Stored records
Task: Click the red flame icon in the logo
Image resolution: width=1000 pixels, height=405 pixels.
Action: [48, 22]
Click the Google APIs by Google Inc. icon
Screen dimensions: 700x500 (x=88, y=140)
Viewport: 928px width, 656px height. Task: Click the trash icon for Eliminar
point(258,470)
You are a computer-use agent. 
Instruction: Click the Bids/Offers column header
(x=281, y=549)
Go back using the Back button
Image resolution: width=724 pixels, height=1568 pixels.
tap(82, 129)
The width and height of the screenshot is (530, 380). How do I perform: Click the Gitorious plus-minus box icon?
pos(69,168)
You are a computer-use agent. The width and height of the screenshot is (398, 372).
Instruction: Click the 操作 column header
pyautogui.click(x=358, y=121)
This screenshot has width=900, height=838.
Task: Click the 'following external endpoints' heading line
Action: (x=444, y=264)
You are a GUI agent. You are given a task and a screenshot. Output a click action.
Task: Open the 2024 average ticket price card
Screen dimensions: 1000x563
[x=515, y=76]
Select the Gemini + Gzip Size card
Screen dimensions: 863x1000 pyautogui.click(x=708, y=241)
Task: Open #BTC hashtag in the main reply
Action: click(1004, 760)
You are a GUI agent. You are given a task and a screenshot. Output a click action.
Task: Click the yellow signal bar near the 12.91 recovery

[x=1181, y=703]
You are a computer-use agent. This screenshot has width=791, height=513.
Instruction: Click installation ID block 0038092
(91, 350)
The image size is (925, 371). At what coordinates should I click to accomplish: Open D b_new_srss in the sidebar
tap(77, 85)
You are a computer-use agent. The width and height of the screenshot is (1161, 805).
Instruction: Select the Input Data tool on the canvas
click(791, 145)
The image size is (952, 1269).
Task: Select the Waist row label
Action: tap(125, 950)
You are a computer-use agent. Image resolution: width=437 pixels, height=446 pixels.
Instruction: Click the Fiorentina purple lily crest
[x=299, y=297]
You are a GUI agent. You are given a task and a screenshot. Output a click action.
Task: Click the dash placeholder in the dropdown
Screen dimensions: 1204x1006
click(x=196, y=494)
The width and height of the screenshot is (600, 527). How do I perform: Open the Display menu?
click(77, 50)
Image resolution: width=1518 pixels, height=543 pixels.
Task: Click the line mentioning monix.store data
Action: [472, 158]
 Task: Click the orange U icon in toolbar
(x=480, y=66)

▶ _TASK INSTRUCTIONS_:
Please write out the entries exactly, keeping every line intact.

▶ _SOLUTION BELOW_:
Task: Click the red flame icon in the logo
Image resolution: width=1000 pixels, height=405 pixels.
Action: [48, 22]
Click the Google APIs by Google Inc. icon
Screen dimensions: 700x500 (x=88, y=140)
Viewport: 928px width, 656px height. Task: Click the trash icon for Eliminar
point(258,470)
You are a computer-use agent. 
Instruction: Click the Bids/Offers column header
(x=281, y=549)
Go back using the Back button
Image resolution: width=724 pixels, height=1568 pixels.
tap(82, 129)
The width and height of the screenshot is (530, 380). How do I perform: Click the Gitorious plus-minus box icon?
pos(69,168)
You are a computer-use agent. The width and height of the screenshot is (398, 372).
Instruction: Click the 操作 column header
pyautogui.click(x=358, y=121)
This screenshot has width=900, height=838.
Task: Click the 'following external endpoints' heading line
Action: (x=444, y=264)
You are a GUI agent. You are given a task and a screenshot. Output a click action.
Task: Open the 2024 average ticket price card
Screen dimensions: 1000x563
[x=515, y=76]
Select the Gemini + Gzip Size card
Screen dimensions: 863x1000 pyautogui.click(x=708, y=241)
Task: Open #BTC hashtag in the main reply
Action: click(1004, 760)
You are a GUI agent. You are given a task and a screenshot. Output a click action.
Task: Click the yellow signal bar near the 12.91 recovery

[x=1181, y=703]
You are a computer-use agent. This screenshot has width=791, height=513.
Instruction: Click installation ID block 0038092
(91, 350)
The image size is (925, 371). At what coordinates should I click to accomplish: Open D b_new_srss in the sidebar
tap(77, 85)
You are a computer-use agent. The width and height of the screenshot is (1161, 805).
Instruction: Select the Input Data tool on the canvas
click(791, 145)
The image size is (952, 1269).
Task: Select the Waist row label
Action: tap(125, 950)
You are a computer-use agent. Image resolution: width=437 pixels, height=446 pixels.
Instruction: Click the Fiorentina purple lily crest
[x=299, y=297]
You are a GUI agent. You are given a task and a screenshot. Output a click action.
Task: Click the dash placeholder in the dropdown
Screen dimensions: 1204x1006
click(x=196, y=494)
The width and height of the screenshot is (600, 527). How do I perform: Open the Display menu?
click(77, 50)
Image resolution: width=1518 pixels, height=543 pixels.
Task: Click the line mentioning monix.store data
Action: [472, 158]
 Task: Click the orange U icon in toolbar
(x=480, y=66)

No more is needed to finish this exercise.